### ACTION ITEM
All lines containing the string "arrows" must be copied from the entries.

### DATA EXTRACT
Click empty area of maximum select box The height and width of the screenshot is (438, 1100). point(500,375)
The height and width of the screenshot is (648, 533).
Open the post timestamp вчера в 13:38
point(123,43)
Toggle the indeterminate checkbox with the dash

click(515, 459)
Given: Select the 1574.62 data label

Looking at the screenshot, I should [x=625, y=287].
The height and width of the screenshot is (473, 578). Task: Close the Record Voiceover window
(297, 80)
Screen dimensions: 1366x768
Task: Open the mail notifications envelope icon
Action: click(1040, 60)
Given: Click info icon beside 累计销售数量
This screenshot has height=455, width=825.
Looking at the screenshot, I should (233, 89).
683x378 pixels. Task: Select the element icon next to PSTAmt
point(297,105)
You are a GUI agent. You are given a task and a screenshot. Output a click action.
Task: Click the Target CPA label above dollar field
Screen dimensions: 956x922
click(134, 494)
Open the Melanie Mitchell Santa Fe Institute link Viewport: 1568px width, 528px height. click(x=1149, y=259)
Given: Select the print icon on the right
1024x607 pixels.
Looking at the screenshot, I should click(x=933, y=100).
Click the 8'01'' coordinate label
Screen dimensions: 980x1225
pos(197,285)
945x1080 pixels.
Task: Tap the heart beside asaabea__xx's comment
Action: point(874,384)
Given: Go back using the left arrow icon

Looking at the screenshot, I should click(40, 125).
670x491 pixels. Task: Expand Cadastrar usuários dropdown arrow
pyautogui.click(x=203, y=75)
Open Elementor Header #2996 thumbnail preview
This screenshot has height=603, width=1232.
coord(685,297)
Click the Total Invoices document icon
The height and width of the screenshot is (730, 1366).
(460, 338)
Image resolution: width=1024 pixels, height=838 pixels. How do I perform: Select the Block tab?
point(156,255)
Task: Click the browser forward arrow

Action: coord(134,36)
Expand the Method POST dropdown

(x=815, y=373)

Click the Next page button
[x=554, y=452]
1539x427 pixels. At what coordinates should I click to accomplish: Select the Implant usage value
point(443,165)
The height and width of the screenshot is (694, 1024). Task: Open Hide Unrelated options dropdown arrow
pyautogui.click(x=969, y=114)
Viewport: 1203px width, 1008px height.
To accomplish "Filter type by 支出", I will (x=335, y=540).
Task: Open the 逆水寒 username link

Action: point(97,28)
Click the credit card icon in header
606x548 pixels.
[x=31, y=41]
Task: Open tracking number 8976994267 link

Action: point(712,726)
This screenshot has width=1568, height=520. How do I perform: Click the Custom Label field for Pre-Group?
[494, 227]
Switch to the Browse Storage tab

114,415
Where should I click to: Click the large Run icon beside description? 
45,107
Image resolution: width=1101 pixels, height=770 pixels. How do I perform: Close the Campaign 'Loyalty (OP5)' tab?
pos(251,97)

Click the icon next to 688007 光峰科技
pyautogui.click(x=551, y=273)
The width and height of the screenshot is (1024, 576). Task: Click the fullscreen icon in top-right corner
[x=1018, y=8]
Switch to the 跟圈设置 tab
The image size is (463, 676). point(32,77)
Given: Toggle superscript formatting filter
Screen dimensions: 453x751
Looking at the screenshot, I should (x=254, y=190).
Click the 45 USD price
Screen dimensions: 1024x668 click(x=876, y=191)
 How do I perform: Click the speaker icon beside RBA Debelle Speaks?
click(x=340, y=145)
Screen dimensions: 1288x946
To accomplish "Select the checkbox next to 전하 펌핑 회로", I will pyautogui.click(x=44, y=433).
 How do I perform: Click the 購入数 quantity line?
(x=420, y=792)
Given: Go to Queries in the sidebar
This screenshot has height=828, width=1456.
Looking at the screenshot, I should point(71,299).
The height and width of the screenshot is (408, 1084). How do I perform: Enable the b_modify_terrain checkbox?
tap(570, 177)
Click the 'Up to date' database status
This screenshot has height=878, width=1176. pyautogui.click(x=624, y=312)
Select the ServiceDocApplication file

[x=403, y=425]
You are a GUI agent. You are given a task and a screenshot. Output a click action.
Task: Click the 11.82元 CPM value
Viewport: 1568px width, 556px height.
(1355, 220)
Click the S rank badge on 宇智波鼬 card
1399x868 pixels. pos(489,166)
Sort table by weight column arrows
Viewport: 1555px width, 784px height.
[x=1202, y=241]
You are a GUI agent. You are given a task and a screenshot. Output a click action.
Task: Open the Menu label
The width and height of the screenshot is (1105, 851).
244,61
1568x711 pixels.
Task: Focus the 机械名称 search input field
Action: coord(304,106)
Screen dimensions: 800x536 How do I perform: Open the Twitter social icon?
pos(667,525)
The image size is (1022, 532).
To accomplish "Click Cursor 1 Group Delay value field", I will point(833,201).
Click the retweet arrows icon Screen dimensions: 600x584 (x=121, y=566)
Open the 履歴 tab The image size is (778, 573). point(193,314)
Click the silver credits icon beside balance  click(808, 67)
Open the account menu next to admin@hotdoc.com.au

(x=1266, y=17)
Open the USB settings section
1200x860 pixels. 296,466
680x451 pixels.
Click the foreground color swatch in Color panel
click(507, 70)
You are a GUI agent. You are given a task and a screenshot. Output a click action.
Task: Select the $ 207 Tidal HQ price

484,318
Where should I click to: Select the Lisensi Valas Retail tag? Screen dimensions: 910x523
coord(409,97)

### RESULT
Sort table by weight column arrows
Click the retweet arrows icon Screen dimensions: 600x584 (x=121, y=566)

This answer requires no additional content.